• Goal of the exercise: In the entries that follow, find the line containing "2016 (846, 1872)", then output exactly every line from the first through that one.

• Stored records:

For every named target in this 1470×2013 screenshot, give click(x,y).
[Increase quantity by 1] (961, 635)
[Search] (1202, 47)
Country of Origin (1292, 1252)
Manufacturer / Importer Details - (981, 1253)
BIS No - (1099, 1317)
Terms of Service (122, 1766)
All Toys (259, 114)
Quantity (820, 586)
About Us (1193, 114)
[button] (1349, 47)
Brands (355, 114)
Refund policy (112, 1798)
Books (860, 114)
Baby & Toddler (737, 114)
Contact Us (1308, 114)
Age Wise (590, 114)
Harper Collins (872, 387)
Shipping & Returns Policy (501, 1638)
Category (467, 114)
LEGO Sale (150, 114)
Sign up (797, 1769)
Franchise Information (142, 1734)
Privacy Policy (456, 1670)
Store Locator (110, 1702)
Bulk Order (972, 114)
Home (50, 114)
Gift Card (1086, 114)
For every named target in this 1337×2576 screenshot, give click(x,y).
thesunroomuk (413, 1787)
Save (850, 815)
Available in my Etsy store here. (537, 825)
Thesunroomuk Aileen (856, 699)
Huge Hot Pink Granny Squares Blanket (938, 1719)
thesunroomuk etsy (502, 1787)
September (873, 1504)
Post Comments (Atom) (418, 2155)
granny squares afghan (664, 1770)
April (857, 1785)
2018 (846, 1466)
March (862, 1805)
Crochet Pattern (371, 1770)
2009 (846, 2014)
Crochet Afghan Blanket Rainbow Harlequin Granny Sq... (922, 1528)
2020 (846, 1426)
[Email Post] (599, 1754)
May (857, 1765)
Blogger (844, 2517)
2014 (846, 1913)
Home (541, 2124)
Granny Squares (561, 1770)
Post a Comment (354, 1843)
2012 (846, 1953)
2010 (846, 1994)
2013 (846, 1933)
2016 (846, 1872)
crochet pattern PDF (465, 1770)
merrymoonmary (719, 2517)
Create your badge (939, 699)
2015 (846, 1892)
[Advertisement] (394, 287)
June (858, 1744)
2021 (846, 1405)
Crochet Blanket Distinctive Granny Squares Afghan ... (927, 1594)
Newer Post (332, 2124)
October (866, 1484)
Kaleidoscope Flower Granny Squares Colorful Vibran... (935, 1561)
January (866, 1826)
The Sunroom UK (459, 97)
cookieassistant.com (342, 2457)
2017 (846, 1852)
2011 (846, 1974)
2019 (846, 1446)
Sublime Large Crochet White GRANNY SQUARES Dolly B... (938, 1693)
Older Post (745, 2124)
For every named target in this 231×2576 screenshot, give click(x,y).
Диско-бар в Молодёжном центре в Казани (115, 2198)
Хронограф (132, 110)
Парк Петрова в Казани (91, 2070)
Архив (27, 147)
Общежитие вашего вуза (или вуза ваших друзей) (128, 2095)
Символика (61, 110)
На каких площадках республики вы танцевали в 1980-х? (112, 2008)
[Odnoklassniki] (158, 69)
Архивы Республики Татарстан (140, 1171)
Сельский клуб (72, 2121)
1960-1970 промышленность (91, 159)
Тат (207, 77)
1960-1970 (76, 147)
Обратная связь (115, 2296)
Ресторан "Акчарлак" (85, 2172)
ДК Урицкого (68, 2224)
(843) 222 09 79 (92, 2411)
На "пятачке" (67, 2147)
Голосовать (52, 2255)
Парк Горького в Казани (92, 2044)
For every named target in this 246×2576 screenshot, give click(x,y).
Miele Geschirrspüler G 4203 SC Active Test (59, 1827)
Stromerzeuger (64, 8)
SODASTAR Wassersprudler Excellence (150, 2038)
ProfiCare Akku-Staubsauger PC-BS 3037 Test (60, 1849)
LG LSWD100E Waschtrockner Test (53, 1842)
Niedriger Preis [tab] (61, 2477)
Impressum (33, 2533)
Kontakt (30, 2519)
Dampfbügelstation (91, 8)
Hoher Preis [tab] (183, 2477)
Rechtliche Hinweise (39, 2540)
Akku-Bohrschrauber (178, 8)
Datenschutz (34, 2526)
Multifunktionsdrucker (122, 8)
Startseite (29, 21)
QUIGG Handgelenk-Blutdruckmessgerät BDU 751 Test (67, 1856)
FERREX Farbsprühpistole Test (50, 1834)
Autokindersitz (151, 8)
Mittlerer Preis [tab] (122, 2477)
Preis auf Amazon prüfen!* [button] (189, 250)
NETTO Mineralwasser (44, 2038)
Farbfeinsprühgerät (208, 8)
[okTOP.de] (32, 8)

• Result of this task:
For every named target in this 1470×2013 screenshot, give click(x,y).
[Increase quantity by 1] (961, 635)
[Search] (1202, 47)
Country of Origin (1292, 1252)
Manufacturer / Importer Details - (981, 1253)
BIS No - (1099, 1317)
Terms of Service (122, 1766)
All Toys (259, 114)
Quantity (820, 586)
About Us (1193, 114)
[button] (1349, 47)
Brands (355, 114)
Refund policy (112, 1798)
Books (860, 114)
Baby & Toddler (737, 114)
Contact Us (1308, 114)
Age Wise (590, 114)
Harper Collins (872, 387)
Shipping & Returns Policy (501, 1638)
Category (467, 114)
LEGO Sale (150, 114)
Sign up (797, 1769)
Franchise Information (142, 1734)
Privacy Policy (456, 1670)
Store Locator (110, 1702)
Bulk Order (972, 114)
Home (50, 114)
Gift Card (1086, 114)
For every named target in this 1337×2576 screenshot, give click(x,y).
thesunroomuk (413, 1787)
Save (850, 815)
Available in my Etsy store here. (537, 825)
Thesunroomuk Aileen (856, 699)
Huge Hot Pink Granny Squares Blanket (938, 1719)
thesunroomuk etsy (502, 1787)
September (873, 1504)
Post Comments (Atom) (418, 2155)
granny squares afghan (664, 1770)
April (857, 1785)
2018 (846, 1466)
March (862, 1805)
Crochet Pattern (371, 1770)
2009 (846, 2014)
Crochet Afghan Blanket Rainbow Harlequin Granny Sq... (922, 1528)
2020 (846, 1426)
[Email Post] (599, 1754)
May (857, 1765)
Blogger (844, 2517)
2014 (846, 1913)
Home (541, 2124)
Granny Squares (561, 1770)
Post a Comment (354, 1843)
2012 (846, 1953)
2010 (846, 1994)
2013 (846, 1933)
2016 (846, 1872)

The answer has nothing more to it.